Resource Aggregation: Aggregating assets and their capabilities based into dispatchable resources, a.k.a Virtual Power Plants, based on various criteria, e.g., DER, customer, tariff/contract calcifications, Grid Service capabilities, grid and market pricing locations, etc.
Grid Topology Mapping: Modeling and tracking distribution grid topological connectivity from service delivery points to supply substations, the interface to transmission system. It provides for tracing function to update the topology based on as operated switching configurations. Aggregations and other DERMS functions leverage this capability.
Forecasting: System and Operations Planning: Forecasting load, DER and DER Aggregation capability forecasts, including solar PV, battery storage usage, and EV charging load, as well as Grid Service capability forecasts.
Scheduling and Schedule Coordination: Scheduling operation, dispatch and control of DERs, DER Aggregations and associated Grid Services. This may include various notifications, stakeholder and operational coordination, approvals and adjustments.
Optimization: Economic and operational optimization of resource and grid Service schedules while considering resource and commercial constraints, system conditions and market opportunities.
Telemetry and Monitoring: Cost-effective IoT level telemetry for monitoring the status of DER assets through industry standard protocols, interfaces to 3rd party head-ends, and use of OATI IoTSCADA capabilities.

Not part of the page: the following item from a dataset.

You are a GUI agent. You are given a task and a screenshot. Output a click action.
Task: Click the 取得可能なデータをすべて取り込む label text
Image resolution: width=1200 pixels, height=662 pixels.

Graphical visualization techniques including geospatial maps provide overview and drilldown monitoring and alarming capability.
Dispatch and Control: Dispatching, disaggregating and/or controlling of DERs and DER Aggregations. Dispatch and control actions are monitored and exceptional conditions are alarmed.
Metering, Verification and Settlements: Handling metering and sub-metering data, baseline computations, dispatch performance assessments, and settlements with stakeholders and participating DERs for retail and bulk power services provided.
Logging and Record Keeping: Maintaining DER operational data in support of various management and regulatory reporting, business intelligence, and after-the-fact and post mortem analysis, and dispute resolution.
In contrast to the above elements, ADMS technology is architected to support real-time assessment of distribution grid conditions and provide system restorations following an outage. This architecture is highly influenced by the need for real-time processing of grid telemetry data, alarms and controls. As such, it is built around a database representing the status of only the primary distribution circuits, transformers, and regulators.
Furthermore, the ADMS operating model is typically built around utility owned assets with operators having full control of the assets, and behind-the-meter resources are not represented. In general, an ADMS does not deal with commercial aspects like tariffs or contracts, third-party supplied services, measurement, verification, or settlements, essential elements of a DERMS solution and necessary for business operations in the SmartGrid.